— PROBLEMS —
A. Print the fair sale report from "The Grand Champion Market Lamb, shown" down to "and Kenton Trucking.".
B. Name every exhibitor whose champion project is described in the fair sale report.
C. Pick up the fair sale report after its final sentence and keep it going.

— SELECTION —

According to information provided by the Hardin County Jr. Fair Sale committee, a grand total of $271,050.00 was bid in the show arena during the sale itself, and around $28,040.00 was added on to the individual sales after the sale had completed. All together, this brought a total of $299,090.00 in premiums* being paid to the Jr. Fair Sale Exhibitors at this years fair.
 
Don Spar, chairman of the Jr. Fair Sale Committee said that overall, it was a great year at the sale.
 
“We had a record year, beating our previous record set last year. Additionally we had 42 new buyers in the sale this year, and I can’t thank them enough. All of the volunteers, the committee members, and the bidders came together to make it a great day for the kids, and we can’t ask for any more than that” said Spar.
 
Additionally, several of the Grand and Reserve Champion projects set new sale records as well. A breakdown of the Sale of Champions is as follows:
 
The Grand Champion Market Steer, shown by Molly Wilson of the Blanchard Pleasant Buckeyes, sold for $5000.00 which was a new sale record. It was bought by Ag Credit, Beck’s Superior Hybrids, Bill D. Hart, Landtech, Buckenroth Excavating, Findlay Implement, Moser Oil, Wilson Tire, McDonalds, Guardian Lima, Rodabaugh Farms, Rodabaugh Bros. Meats, Mt. Victory Meats, and Wyandot Tractor.
 
The Reserve Champion Market Steer, shown by Cameron Deckling of the Hardin Northern FFA, sold for $3100.00 and it was bought by Root Lumber, McCullough-Hoffman Show Cattle, Golden Giant Buildings, Tice Construction, McCullough Industries, Liberty National Bank, Bill Hart, Crop Production Services—Dunkirk, Precision Strip, Royer Farms, Hepburn Feed and Supply, and Farmers Mutual Insurance.
 
The Grand Champion Market Lamb, shown by Madisyn Gossard of Liberty Belles & Boys 4-H Club, sold for $3600.00 which was a new sale record. It was bought by Ron Wyss Terus Energy, Buckeye Soil, SVG, Cessna Transport, Joyce’s Caramel Apples, Courtyard Marriott—Lima, Majestic Plastics, Steve Stair, J&B Equipment, Brent Burris Trucking, Guyton Home Builders, Wyss Farm Holdings, Nickell Farms, 302 Carryout, L&M Concessions, Barb & Jim Ulrey, Gossard Farms, Gossard Lawn Service, Mary Ann Stair, and Kenton Trucking.

— GIVEN ENTRIES —
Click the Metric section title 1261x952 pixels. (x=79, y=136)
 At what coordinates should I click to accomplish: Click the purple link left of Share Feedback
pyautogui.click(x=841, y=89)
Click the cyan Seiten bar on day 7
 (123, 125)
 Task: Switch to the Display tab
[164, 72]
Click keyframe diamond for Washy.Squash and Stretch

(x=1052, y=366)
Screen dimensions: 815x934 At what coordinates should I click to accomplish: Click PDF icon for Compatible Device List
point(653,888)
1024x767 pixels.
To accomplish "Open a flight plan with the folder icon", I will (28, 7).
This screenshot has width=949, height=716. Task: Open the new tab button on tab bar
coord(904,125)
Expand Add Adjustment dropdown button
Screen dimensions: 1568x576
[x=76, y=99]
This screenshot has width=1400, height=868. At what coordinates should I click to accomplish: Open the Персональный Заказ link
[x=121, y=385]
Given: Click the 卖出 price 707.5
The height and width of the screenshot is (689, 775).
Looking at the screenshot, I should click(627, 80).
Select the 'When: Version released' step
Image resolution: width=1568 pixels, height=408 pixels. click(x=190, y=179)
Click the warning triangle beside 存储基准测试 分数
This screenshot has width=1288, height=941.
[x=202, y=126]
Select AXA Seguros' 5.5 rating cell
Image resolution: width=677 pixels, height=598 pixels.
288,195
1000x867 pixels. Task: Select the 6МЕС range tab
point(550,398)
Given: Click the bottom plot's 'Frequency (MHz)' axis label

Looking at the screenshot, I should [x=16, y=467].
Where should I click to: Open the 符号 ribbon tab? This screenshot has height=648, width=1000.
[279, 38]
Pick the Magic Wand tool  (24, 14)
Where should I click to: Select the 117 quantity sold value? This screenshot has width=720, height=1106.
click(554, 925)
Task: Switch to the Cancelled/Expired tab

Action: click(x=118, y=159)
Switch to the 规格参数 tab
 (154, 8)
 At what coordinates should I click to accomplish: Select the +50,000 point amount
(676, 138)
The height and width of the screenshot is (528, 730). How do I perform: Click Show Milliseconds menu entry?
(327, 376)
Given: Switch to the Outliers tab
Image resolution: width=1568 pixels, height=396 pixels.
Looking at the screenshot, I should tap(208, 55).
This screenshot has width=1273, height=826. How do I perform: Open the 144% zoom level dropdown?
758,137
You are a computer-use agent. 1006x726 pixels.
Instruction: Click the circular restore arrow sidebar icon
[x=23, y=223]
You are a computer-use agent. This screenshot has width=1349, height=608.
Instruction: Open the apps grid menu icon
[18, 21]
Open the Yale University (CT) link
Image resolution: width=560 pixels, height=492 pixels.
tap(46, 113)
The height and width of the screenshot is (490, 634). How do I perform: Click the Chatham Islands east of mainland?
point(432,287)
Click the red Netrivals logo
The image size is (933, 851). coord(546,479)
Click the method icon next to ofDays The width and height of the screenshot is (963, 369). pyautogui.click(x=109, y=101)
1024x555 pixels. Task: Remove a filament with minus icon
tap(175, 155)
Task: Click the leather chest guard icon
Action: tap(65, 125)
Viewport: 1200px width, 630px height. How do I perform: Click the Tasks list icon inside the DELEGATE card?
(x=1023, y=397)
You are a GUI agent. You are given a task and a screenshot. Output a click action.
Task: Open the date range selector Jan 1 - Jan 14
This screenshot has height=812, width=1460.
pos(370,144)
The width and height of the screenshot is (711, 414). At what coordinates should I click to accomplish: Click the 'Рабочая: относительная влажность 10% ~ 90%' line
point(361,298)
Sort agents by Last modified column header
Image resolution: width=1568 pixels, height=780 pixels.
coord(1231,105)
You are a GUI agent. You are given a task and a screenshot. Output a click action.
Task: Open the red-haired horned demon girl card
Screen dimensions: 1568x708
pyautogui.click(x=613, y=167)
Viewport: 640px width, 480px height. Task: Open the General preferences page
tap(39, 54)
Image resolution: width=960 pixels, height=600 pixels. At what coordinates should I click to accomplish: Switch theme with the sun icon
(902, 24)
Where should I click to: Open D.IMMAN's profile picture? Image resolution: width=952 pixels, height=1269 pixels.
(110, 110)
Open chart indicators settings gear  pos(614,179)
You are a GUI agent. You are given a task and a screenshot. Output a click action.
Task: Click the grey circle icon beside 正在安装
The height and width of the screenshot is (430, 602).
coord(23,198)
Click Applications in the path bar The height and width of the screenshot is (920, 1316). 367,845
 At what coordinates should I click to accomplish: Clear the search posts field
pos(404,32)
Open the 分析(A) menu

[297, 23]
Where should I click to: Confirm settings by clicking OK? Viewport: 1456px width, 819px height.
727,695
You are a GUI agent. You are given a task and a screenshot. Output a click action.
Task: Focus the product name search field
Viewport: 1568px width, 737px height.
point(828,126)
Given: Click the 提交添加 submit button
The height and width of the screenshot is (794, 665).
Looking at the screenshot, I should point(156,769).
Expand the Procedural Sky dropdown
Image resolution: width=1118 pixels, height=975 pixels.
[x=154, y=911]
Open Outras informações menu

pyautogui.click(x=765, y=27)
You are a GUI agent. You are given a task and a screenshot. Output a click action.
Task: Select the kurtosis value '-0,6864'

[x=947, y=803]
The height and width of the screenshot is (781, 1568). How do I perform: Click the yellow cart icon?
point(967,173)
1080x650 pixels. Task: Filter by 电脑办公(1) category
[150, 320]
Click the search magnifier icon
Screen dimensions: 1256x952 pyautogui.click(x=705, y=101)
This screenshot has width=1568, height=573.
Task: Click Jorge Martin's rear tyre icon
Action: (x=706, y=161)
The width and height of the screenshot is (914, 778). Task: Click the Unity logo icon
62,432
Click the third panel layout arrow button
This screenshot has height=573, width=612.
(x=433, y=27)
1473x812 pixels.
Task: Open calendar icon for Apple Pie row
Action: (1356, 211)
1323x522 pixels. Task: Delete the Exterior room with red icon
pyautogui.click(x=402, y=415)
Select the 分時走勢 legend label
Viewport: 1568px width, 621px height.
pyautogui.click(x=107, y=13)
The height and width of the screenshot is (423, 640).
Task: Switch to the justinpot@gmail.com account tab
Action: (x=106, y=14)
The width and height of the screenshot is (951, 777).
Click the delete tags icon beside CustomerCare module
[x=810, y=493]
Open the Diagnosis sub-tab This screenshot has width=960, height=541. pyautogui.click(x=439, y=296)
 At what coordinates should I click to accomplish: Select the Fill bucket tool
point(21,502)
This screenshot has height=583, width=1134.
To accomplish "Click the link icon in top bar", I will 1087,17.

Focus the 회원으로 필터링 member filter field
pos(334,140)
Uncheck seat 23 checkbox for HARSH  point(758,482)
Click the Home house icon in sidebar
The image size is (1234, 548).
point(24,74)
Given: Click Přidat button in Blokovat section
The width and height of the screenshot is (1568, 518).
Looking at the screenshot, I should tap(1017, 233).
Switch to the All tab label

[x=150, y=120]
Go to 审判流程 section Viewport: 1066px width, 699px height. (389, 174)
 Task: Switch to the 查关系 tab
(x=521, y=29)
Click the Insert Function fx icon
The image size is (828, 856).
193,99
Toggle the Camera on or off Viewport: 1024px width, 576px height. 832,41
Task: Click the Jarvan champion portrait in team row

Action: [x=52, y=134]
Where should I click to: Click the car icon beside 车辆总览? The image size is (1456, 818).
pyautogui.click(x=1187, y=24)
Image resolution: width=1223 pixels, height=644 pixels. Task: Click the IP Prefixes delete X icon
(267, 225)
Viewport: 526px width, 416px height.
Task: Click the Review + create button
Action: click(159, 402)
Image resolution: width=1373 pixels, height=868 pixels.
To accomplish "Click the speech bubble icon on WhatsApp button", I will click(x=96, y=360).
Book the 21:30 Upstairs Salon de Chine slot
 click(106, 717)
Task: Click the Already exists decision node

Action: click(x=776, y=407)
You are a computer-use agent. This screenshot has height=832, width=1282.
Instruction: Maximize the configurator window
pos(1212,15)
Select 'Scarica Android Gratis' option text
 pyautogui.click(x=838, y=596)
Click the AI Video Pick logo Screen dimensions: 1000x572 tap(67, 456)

— THE RESULTS —
A.
The Grand Champion Market Lamb, shown by Madisyn Gossard of Liberty Belles & Boys 4-H Club, sold for $3600.00 which was a new sale record. It was bought by Ron Wyss Terus Energy, Buckeye Soil, SVG, Cessna Transport, Joyce’s Caramel Apples, Courtyard Marriott—Lima, Majestic Plastics, Steve Stair, J&B Equipment, Brent Burris Trucking, Guyton Home Builders, Wyss Farm Holdings, Nickell Farms, 302 Carryout, L&M Concessions, Barb & Jim Ulrey, Gossard Farms, Gossard Lawn Service, Mary Ann Stair, and Kenton Trucking.

B. Molly Wilson, Cameron Deckling, Madisyn Gossard

C.
 
 
The Reserve Champion Market Lamb, shown by Adam Wagner of the Ridgemont FFA, sold for $1000.00 and it was purchased by Kenton Truck and McCullough Industries.
 
The Grand Champion Market Goat, shown by Teja Hoge of the Blanchard Pleasant Buckeyes 4-H Club, sold for $700.00 and it was bought by Mouse House and Dr. Kate Johnson.
 
The Reserve Champion Market Goat, also shown by Teja Hoge of the Blanchard Pleasant Buckeyes 4-H Club, sold for $650.00 and it was purchased by Community First Bank, and BVF dba Legacy Famers Cooperative.
 
The Grand Champion Gilt, shown by Shelby Rowe of the Alger Jr. Farmers 4-H Club sold for $4100.00 which was a new sale record. It was bought by Precision Strip, Beck’s Hybrids—Aaron Hensel, Moser Oil—Central Farmer’s, Michelle Harsh Ins. Agency, Ag Credit, Rohrs Farms, Dave Pfoff—Allen Tire, Landtech, Foraker Elevator, R&K Farms, USV Lions, Hardin County Tractor Pullers, Quest Federal Credit Union.
 
The Grand Champion Barrow, shown by Kaitlin Heberling of the Hardin County Wranglers 4-H Club, sold for $1200.00 and it was bought by Hensel Ready Mix.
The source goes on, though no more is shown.